Little did I know how SQL Server would sort an uniqueidentifier column. Here's the ascending sort result:
UUIDv6 uniqueidentifier sorted ------------------------------------ 1e712688-cc06-6fd0-a828-671acd892c6a 1e712686-8f82-60c0-ac07-7d6641ed230d 1e712687-ada3-68f0-93f8-c1ebf8e6fc8c 1e712685-714f-6720-a23a-c90103f70be6 1e712689-ea6a-66b0-910c-dbcdb07df7a4
Which is causing fragmentation as if using random UUIDs. This post explains how they were actually sorted.
The real question
Luckily, the system is still in development.

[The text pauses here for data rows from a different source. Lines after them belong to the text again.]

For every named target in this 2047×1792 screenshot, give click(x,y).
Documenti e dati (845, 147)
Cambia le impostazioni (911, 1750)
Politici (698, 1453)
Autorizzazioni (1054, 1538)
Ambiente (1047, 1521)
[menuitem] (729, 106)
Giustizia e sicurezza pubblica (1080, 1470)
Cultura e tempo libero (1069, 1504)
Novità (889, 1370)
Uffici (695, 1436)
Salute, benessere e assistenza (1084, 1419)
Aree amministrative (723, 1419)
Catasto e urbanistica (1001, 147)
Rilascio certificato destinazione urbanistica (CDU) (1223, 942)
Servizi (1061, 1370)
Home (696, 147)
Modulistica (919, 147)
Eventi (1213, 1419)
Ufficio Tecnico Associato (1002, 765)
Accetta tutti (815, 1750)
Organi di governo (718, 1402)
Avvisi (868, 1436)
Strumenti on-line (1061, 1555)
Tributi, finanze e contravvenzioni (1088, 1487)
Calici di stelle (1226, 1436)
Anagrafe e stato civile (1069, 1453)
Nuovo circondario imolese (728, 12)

Which of these options should I go for next?
- reorder the bytes so that the most/least significant bytes are where SQL Server expects them to be
UUIDv6 UUIDv6 reordered bytes ------------------------------------ ------------------------------------ 1e712685-714f-6720-a23a-c90103f70be6 c90103f7-0be6-a23a-6720-1e712685714f 1e712686-8f82-60c0-ac07-7d6641ed230d 7d6641ed-230d-ac07-60c0-1e7126868f82 1e712687-ada3-68f0-93f8-c1ebf8e6fc8c c1ebf8e6-fc8c-93f8-68f0-1e712687ada3 1e712688-cc06-6fd0-a828-671acd892c6a 671acd89-2c6a-a828-6fd0-1e712688cc06 1e712689-ea6a-66b0-910c-dbcdb07df7a4 dbcdb07d-f7a4-910c-66b0-1e712689ea6a
- convert the UUIDv6 to binary(16) and use that instead
UUIDv6 UUIDv6 binary(16) ------------------------------------ -------------------------------- 1e712685-714f-6720-a23a-c90103f70be6 1e712685714f6720a23ac90103f70be6 1e712686-8f82-60c0-ac07-7d6641ed230d 1e7126868f8260c0ac077d6641ed230d 1e712687-ada3-68f0-93f8-c1ebf8e6fc8c 1e712687ada368f093f8c1ebf8e6fc8c 1e712688-cc06-6fd0-a828-671acd892c6a 1e712688cc066fd0a828671acd892c6a 1e712689-ea6a-66b0-910c-dbcdb07df7a4 1e712689ea6a66b0910cdbcdb07df7a4
Problem with option 1
The UUID standard embeds a 4-bit version field inside the ID. UUIDv6 (still non-standard) also follows that rule. The way I will reorder them is going to break this.
Problem with option 2
I'm not sure. Can hardly find anyone talking about it except this, which is going against the idea. Are there other pitfalls that I should be aware of in using the binary(16) type?
Thanks!
Best Answer
Do that.
Option 1 is what SQL Server does natively with NEWSEQUENTIALID(), as wikipedia puts it
In SQL Server a UNIQUEIDENTIFIER is just a 128-bit binary type. It's not required to conform to the structure of a UUID.
And if it's sequentially-generated* you can make it the clustered index key. Having a narrower clustered index key is normally not worth the cost of having an extra and unnecessaary index.
*It's not a big deal if the location in the sort order of the sequential values changes occasionally or is generated in a few different places by a few different application servers.